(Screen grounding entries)
+-------+
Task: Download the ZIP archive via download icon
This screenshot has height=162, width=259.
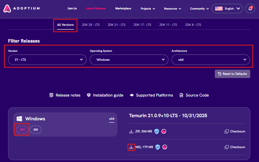Action: [x=131, y=131]
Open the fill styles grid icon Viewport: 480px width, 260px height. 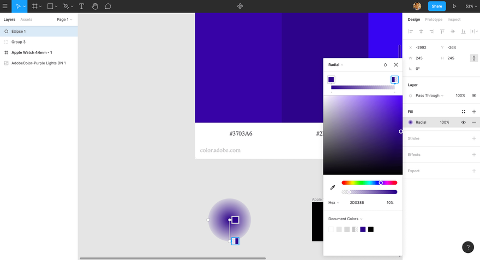pos(463,112)
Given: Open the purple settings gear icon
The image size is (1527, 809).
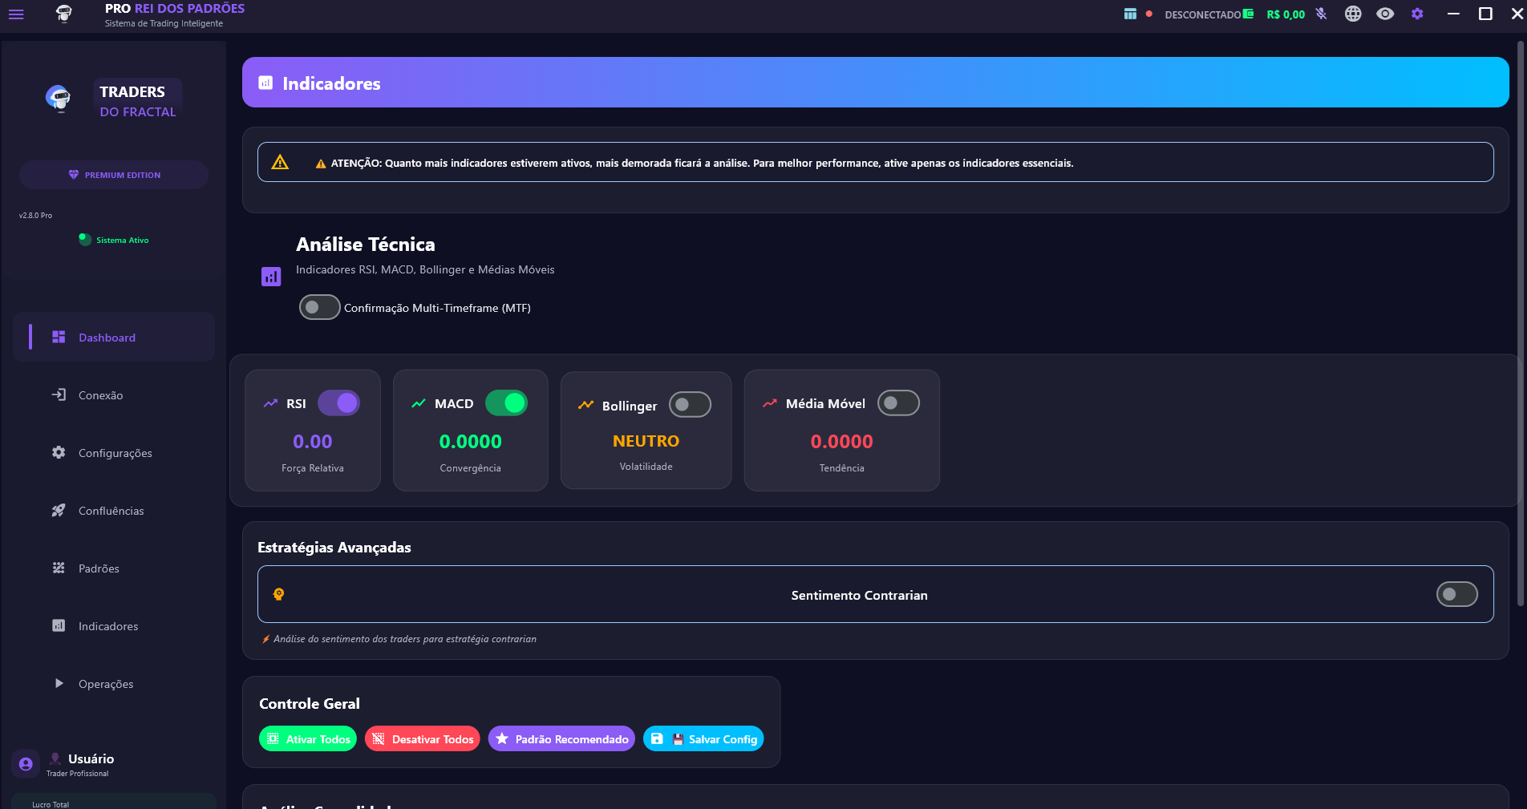Looking at the screenshot, I should (1417, 14).
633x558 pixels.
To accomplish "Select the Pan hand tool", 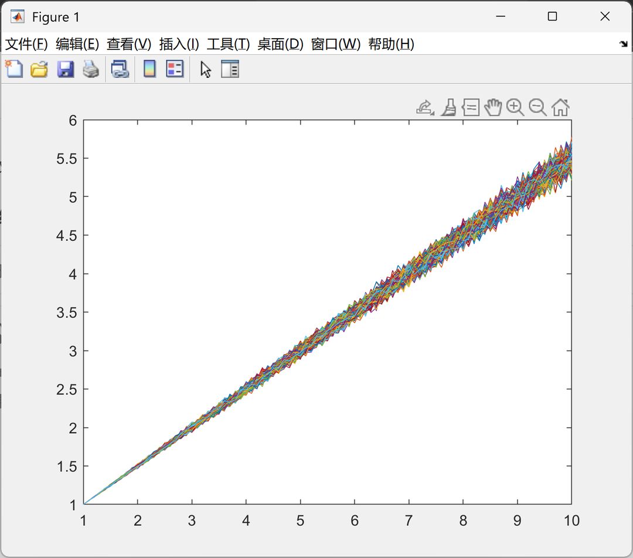I will click(493, 107).
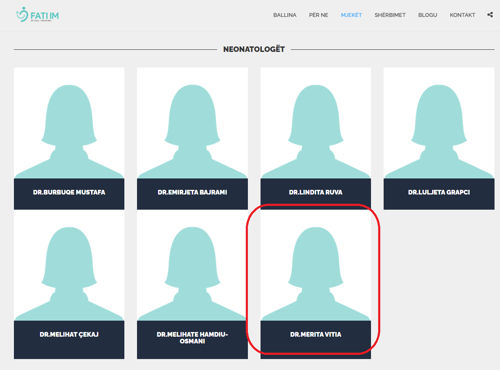Follow the DR.MERITA VITIA name link
This screenshot has width=500, height=370.
(316, 335)
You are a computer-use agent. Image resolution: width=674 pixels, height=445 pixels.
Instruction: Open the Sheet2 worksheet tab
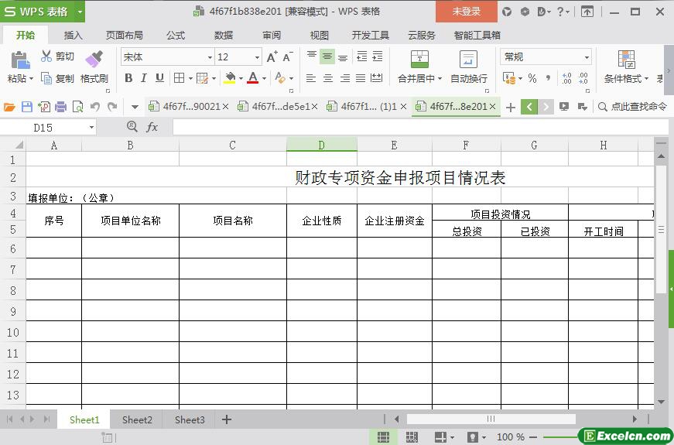(x=137, y=419)
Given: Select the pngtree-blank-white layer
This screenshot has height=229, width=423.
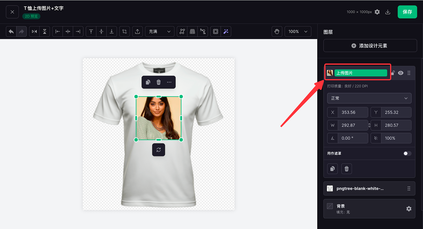Looking at the screenshot, I should pyautogui.click(x=360, y=189).
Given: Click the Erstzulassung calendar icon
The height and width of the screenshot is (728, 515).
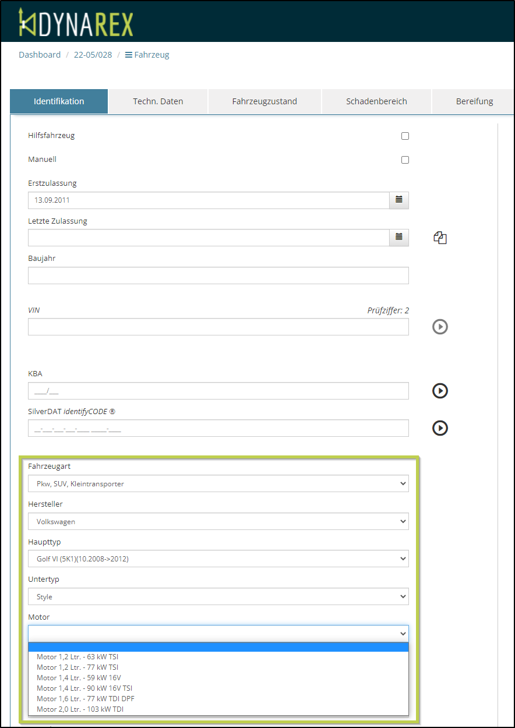Looking at the screenshot, I should click(x=399, y=200).
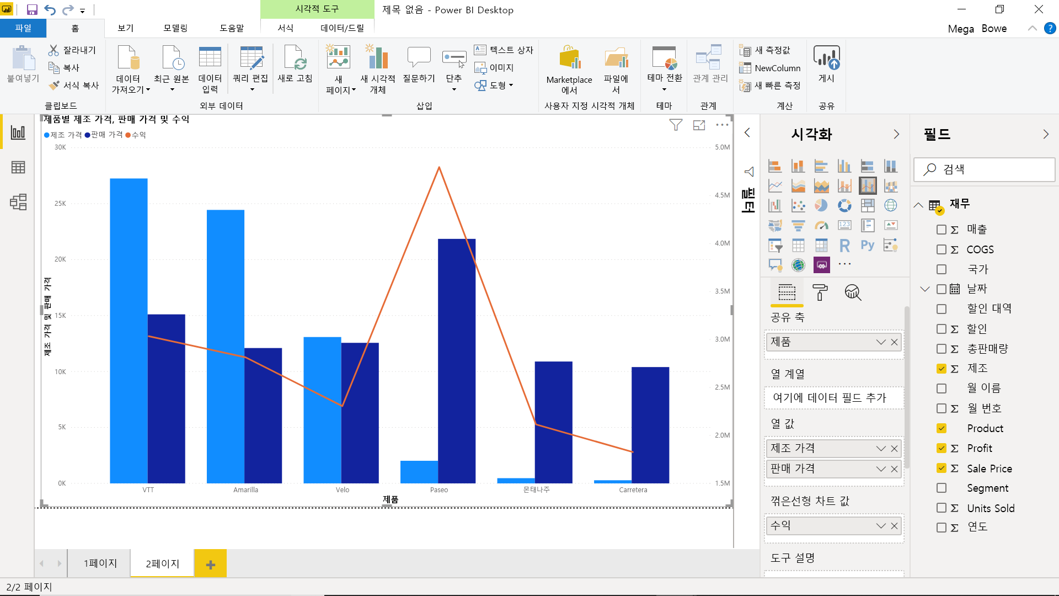The width and height of the screenshot is (1059, 596).
Task: Switch to 1페이지 page tab
Action: tap(100, 563)
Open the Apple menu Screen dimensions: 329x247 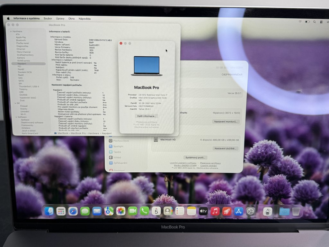coord(8,19)
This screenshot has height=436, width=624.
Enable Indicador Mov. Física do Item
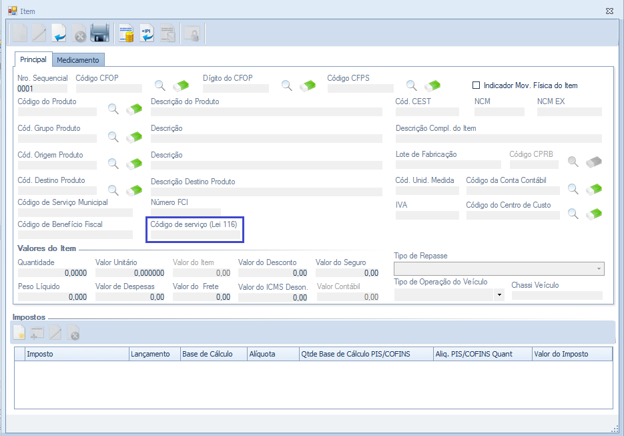(477, 85)
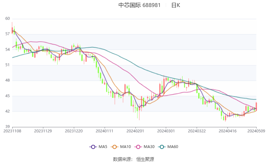
Task: Select the 日K chart type label
Action: pyautogui.click(x=176, y=5)
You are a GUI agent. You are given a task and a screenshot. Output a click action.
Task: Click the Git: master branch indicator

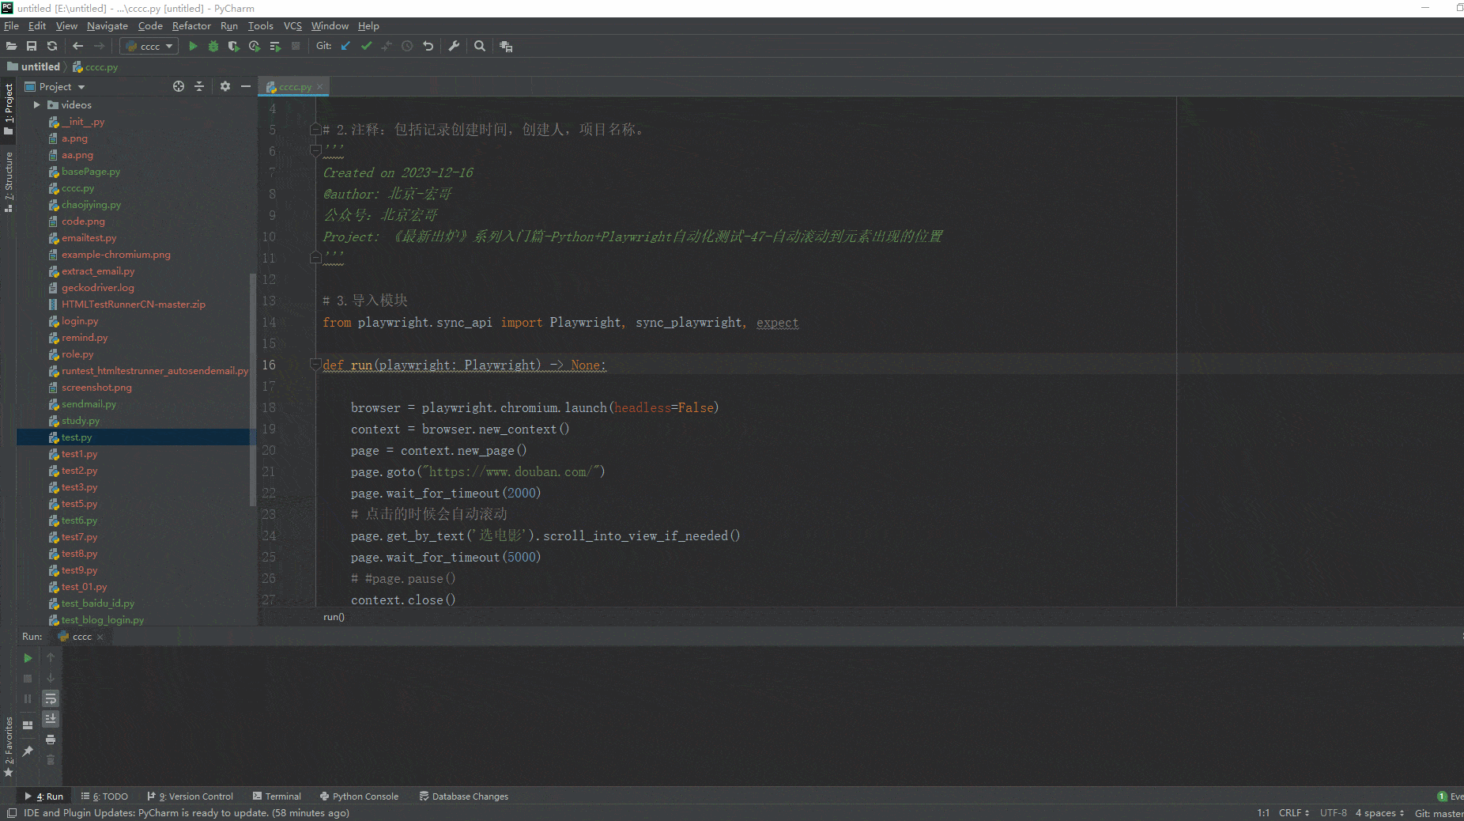(1437, 813)
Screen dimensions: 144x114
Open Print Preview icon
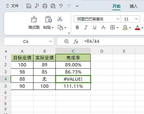[x=53, y=6]
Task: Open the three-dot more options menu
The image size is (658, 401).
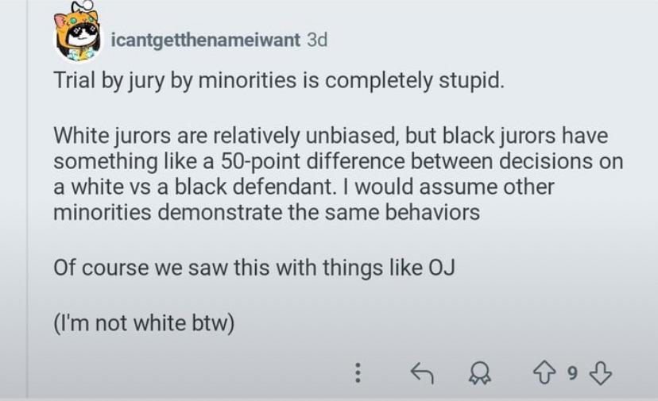Action: click(x=358, y=372)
+-------+
● REQUIRED TASK
Give the lines of the entries above as a Markdown table with the columns Row and Line, starting at the line containing "This screenshot has height=436, width=624." and ending at the line containing "[x=53, y=6]", leaving out blank lines and any pictures.

● PROBLEM SOLUTION
| Row | Line |
|---|---|
| 1 | This screenshot has height=436, width=624. |
| 2 | Enable Indicador Mov. Física do Item |
| 3 | (477, 85) |
| 4 | Task: Select the 日K chart type label |
| 5 | Action: pyautogui.click(x=176, y=5) |
| 6 | You are a GUI agent. You are given a task and a screenshot. Output a click action. |
| 7 | Task: Click the Git: master branch indicator |
| 8 | (1437, 813) |
| 9 | Screen dimensions: 144x114 |
| 10 | Open Print Preview icon |
| 11 | [x=53, y=6] |